Kembali menduduki kursi, ia tak lupa menarik selimut coklat tadi serta menaruh celana jeansnya yang telah ia lepas berjam-jam lalu di lantai. Selimut tebal itu menutupi bagian bawah tubuhnya usai sekonyong-konyong rok mukena pinknya tersingkap. Tapi lagi-lagi toh tidak akan terlihat orang lain karena ia duduk ditutupi selimut. Buku agenda coklat yang barusan sempat nyaris jatuh ke lantai pun ia singkap lembaran demi lembaran tebalnya. Sudah banyak sekali jumlah halaman yang ia baca sekaligus resapi maknanya sepanjang penerbangan ke Kanada ini. Dan tiba-tiba usai mengelus permukaan kakinya di balik selimut, ia merasakan ada sesuatu yang tumbuh menjalari sekujur relung hatinya seperti bertahun-tahun lalu. Beres menunaikan ibadah shalat Subuh mengingatkannya pada suasana lebaran Idul Fitri jauh sebelum pandemi Covid-19 menyerang muka bumi tidak terkecuali negaranya tercinta, Republik Indonesia. Lembaran demi lembaran cerita tentang lebaran Idul Fitri 1440 Hijriyah atau 2019 masehi pun ia buka satu per satu.
***
Pukul setengah enam pagi biasanya masih terlalu awal untuk kebanyakan orang termasuk Rayla sekeluarga memulai aktivitas, apalagi di bulan puasa kemarin. Biasanya jam tersebut digolongkan sebagai jam yang krusial atau kritis lantaran orang-orang yang berpuasa baru saja menyelesaikan sahur dilanjut shalat Subuh. Dan usai bangun tidur sepagi itu pun sering kali orang jadi mengantuk sehingga memilih melanjutkan tidurnya lagi sampai matahari terbit. Namun rutinitas seperti itu sudah tak lagi berlaku bagi Rayla sekeluarga pada hari H lebaran Idul Fitri 1440 Hijriyah atau 2019 masehi ini, Senin 3 Juni 2019. Lebaran yang jatuh pada hari Senin membuat hari pertama dalam setiap pekan ini jadi terasa amat berbeda dari biasanya. Kalau sepanjang semester empat kemarin Rayla selalu siap-siap pergi kuliah Analisis Kebijakan Luar Negeri bersama dosen Mas Erik, maka kali ini dia siap-siap pergi ke rumah neneknya di kawasan kompleks Puri Dago bersama Christoff, ibu dan bapak. Pak Warsono sudah mudik sejak hampir sepekan lalu.

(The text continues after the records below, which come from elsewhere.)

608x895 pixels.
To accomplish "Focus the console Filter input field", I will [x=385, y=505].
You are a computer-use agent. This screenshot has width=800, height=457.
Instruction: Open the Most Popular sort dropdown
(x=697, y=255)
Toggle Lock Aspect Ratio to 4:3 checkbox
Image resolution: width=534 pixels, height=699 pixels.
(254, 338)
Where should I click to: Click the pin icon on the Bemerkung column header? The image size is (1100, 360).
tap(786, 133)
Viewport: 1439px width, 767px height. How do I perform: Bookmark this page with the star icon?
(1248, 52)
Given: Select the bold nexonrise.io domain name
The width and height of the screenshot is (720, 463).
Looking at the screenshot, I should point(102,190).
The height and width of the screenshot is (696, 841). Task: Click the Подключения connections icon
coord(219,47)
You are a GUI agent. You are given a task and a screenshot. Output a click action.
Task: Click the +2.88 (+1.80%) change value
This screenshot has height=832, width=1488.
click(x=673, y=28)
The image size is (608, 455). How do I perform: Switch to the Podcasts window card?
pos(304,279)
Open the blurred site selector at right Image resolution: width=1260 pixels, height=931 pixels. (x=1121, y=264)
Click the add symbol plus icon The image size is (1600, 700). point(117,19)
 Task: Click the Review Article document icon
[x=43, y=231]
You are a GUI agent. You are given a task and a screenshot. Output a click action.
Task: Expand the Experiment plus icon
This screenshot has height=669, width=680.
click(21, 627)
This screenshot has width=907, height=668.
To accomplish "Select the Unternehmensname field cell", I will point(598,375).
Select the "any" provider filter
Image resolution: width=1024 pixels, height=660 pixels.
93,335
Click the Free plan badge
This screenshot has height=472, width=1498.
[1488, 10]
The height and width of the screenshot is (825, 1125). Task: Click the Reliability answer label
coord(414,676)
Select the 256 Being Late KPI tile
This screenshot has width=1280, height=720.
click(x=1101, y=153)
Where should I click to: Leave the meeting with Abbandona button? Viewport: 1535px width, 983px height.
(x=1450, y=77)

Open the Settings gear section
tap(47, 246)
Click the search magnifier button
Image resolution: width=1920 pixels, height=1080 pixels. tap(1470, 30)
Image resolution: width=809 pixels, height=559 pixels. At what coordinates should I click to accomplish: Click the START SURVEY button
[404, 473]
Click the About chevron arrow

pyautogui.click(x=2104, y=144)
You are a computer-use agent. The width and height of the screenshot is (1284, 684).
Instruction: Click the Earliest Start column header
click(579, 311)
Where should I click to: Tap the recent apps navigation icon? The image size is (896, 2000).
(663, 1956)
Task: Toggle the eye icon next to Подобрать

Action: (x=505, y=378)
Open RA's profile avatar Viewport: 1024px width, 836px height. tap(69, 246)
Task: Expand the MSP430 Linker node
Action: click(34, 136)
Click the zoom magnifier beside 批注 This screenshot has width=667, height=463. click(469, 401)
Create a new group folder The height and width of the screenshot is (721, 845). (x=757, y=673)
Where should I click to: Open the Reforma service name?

Alasan keluarga pilot senior Garuda Indonesia ini memilih ikut shalat Ied di Puri Dago, Arcamanik ini semata-mata karena sudah ditunggu Bude Astri, kerabat sekaligus sepupu ibu yang datang dari kota pahlawan, Surabaya-Jawa Timur sejak jauh-jauh hari. Ini kesekian kalinya beliau merayakan hari lebaran di kota kembang bersama kerabat dekatnya sendiri. Dan benar saja ketika Rayla membuka pintu rumah eyang, Bude Astri langsung menyambut dia beserta keluarganya dengan penuh kehangatan bahkan canda dan tawa. Tanpa tedeng aling-aling dosen senior berusia melebihi 60 tahun ini langsung menyinggung rencana Rayla sekeluarga pergi mengikuti konferensi autisme di Singapura pertengahan bulan ini. Rayla pun hanya bisa mengiyakannya.
“Kapan ini pada berangkat ke Singapura?” Tanya Bude Astri menyambut mereka.
“Masih lama bude, Insha Allah pertengahan bulan ini. Berangkat tanggal 19 balik ke Bandung 23 Juni. Totalnya lima hari ini.” Rayla memberi jawaban pertama.
“Terus jadi yang presentasi di sana nanti siapa?” Bude Astri menyelidiki lagi, penasaran.